“Imagine someone on a grocery trip who suddenly forgot what they intended to buy,” Joost provides as an example. “Did they fail to properly memorize the necessary groceries at home? Did they forget on the way there? Or was their attention so divided that the information never fully registered in the first place? Traditional test scores can indicate that a cognitive function is impaired, but newer methods can pinpoint where in the cognitive process things go wrong.”
In 2021, Joost received a KWF Dutch Cancer Society Young Investigator Grant to investigate whether computational models can uncover these underlying cognitive processes. “Digital tests generate vast amounts of data: every mouse click, every reaction time. I developed mathematical models that can translate such detailed data into scores for memory retention, forgetting, divided attention, and more.”
These initial methods worked well in group-level comparisons. They showed that cancer patients receiving chemotherapy often struggle specifically with retrieving information from memory, for example, rather than with the initial memorization. Joost: “But this does not help the individual patients. To be able to do that, we will need to be able to determine which cognitive process is disrupted in the individual.”
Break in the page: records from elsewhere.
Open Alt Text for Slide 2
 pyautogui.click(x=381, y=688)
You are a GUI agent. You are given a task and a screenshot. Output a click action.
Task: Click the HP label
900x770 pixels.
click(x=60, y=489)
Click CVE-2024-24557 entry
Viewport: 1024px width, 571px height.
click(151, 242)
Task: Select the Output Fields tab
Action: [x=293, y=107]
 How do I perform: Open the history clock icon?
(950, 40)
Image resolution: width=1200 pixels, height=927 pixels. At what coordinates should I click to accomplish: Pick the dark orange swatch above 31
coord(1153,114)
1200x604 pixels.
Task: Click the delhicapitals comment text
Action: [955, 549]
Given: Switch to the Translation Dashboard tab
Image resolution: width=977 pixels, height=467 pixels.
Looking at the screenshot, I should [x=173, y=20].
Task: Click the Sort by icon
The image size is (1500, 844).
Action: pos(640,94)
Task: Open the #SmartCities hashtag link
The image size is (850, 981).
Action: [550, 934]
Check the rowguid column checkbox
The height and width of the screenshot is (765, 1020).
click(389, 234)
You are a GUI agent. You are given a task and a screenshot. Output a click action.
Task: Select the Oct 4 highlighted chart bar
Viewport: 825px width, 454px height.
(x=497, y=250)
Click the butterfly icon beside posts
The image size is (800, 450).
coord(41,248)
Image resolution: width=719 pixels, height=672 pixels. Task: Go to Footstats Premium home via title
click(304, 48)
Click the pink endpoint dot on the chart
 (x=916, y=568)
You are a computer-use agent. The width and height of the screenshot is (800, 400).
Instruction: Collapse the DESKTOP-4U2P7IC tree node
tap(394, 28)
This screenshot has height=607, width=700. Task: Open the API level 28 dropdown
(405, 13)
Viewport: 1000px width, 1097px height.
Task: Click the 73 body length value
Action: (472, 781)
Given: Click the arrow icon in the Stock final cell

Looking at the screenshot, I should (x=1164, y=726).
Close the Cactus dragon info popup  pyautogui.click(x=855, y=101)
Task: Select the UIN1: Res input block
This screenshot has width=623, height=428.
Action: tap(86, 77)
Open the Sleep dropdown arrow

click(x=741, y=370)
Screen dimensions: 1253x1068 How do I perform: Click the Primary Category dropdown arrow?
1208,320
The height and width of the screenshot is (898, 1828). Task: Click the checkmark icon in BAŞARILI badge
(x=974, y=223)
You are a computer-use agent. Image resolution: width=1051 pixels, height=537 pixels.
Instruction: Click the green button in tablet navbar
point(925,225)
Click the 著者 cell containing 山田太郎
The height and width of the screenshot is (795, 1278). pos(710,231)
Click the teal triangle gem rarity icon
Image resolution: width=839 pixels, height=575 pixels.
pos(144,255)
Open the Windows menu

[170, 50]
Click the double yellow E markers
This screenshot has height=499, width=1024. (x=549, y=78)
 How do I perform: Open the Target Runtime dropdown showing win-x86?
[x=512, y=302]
With his new Vidi grant from the Dutch Research Council (NWO), Joost will expand these computational models so they can determine whether specific cognitive processes are impaired in an individual, and predict who is likely to benefit from a particular intervention.
The new methods will be tested on existing datasets from cancer patients but are applicable to any condition in which cognitive impairments may occur. “If we can identify which processes are affected with more precision, psychologists will be able to offer more targeted interventions and measure the effect more accurately. This can benefit people with cancer, brain injuries, and other neurological conditions.”